---------- SUPPLIED PASSAGE ----------

Volume depletion stimulates aldosterone secretion, the distal tubules and collecting ducts retain fluid and sodium and, initially, chloride. As chloride concentration in the plasma and glomerular filtrate decreases, the kidneys begin to retain bicarbonate over chloride, the net result of which is a profound hypokalemic hypochloremic metabolic alkalosis. Eventually, acidic urine is produced because, as the volume and electrolyte concentrations worsen, potassium, rather than hydrogen, is retained preferentially. At this stage, maximal chloride ion conservation in the kidney results in a urinary chloride concentration less than 20 mEq/L.

When examining the infant, the clinician can palpate an olive-sized mass in the midepigastrium. This finding, along with the history, is diagnostic in 99% of cases of pyloric stenosis. Noninvasive diagnostic tests include ultrasound, which can confirm the diagnosis. The “string sign” on barium swallow shows elongation and narrowing of the pyloric canal. Elevated levels of unconjugated bilirubin are seen in 20% of patients with pyloric stenosis.

Pyloric stenosis is a medical emergency, not a surgical emergency. The degree of dehydration may be determined by weighing the infant and measuring bicarbonate and chloride levels. Treatment is instituted with intravenously administered normal saline with 5% dextrose at a rate of 3 L·m−2·day. After urine output is established, 40 mmol of potassium can be added to each liter of fluid. Therapy is aimed at repleting intravascular volume and correcting electrolyte and acid-base abnormalities. A urine chloride concentration greater than 20 mEq/L implies that the volume status has been corrected. The plasma chloride concentration should then be greater than 105 mEq/L.

---------- DATA PROVIDED ----------

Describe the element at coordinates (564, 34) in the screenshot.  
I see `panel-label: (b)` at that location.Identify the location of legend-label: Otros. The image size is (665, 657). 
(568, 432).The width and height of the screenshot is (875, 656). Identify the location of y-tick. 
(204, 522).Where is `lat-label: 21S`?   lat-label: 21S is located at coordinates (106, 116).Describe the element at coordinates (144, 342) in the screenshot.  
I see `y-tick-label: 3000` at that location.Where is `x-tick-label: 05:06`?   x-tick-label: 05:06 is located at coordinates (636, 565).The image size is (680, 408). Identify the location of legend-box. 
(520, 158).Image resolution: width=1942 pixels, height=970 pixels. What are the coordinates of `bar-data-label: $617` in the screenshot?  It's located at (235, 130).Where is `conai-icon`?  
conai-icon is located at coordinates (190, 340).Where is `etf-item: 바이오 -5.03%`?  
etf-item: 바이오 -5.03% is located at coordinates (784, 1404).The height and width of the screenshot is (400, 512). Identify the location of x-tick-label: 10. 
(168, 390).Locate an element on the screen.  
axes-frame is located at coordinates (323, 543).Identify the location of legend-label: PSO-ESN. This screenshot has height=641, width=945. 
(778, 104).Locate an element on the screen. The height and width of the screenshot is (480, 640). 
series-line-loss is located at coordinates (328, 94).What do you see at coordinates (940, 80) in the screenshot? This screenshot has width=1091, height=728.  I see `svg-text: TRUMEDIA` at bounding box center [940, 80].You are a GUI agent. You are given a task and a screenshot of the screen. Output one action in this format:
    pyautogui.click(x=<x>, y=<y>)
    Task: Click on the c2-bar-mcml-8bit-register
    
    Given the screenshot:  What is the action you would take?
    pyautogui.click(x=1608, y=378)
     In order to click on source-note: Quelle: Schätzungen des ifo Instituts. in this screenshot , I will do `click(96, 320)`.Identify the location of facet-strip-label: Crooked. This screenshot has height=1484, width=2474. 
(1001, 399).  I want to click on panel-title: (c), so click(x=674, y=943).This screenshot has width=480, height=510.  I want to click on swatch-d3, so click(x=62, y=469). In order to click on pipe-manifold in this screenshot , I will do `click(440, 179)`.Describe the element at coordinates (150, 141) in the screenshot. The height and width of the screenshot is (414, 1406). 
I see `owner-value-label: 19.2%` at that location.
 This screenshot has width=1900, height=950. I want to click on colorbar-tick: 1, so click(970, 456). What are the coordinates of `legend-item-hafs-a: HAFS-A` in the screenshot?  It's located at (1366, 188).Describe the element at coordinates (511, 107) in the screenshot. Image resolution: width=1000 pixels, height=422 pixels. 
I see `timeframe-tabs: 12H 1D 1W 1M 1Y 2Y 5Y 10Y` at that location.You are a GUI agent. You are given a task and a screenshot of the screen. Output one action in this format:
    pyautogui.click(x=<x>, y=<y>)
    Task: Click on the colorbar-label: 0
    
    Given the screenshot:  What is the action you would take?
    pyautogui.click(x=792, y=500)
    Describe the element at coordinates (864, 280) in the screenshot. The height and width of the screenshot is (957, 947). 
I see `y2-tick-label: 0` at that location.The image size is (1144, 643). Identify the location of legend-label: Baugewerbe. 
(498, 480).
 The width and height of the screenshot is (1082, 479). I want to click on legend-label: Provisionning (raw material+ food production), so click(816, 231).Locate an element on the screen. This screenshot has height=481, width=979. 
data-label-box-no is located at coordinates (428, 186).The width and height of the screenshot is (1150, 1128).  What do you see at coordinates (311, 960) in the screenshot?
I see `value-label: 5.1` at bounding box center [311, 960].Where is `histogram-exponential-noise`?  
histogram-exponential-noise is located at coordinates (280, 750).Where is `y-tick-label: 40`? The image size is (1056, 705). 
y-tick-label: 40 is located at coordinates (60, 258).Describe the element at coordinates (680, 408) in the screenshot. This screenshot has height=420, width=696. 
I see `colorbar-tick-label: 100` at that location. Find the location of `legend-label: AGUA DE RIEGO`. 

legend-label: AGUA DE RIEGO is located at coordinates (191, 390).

----------

* EXPLORE THE MATERIAL *
a – List every concentration threshold in the pyloric stenosis passage that is given in mEq/L, along with what it measures and what it indicates.
b – Answer these from the pyloric stenosis passage:
(i) What hormone's secretion does volume depletion stimulate?
(ii) What percentage of patients with pyloric stenosis show elevated levels of unconjugated bilirubin?
(iii) What intravenous fluid is used to begin treatment, and at what rate?
The data above are separate from the pyloric stenosis passage.

* RESULTS OF THE TASKS *
a –
- Less than 20 mEq/L: urinary chloride concentration, resulting from maximal chloride ion conservation in the kidney at the stage when acidic urine is produced.
- Greater than 20 mEq/L: urine chloride concentration, implying that the volume status has been corrected.
- Greater than 105 mEq/L: plasma chloride concentration, the level it should then reach once volume status is corrected.

b –
(i) Aldosterone.
(ii) 20%.
(iii) Normal saline with 5% dextrose, at a rate of 3 L·m−2·day.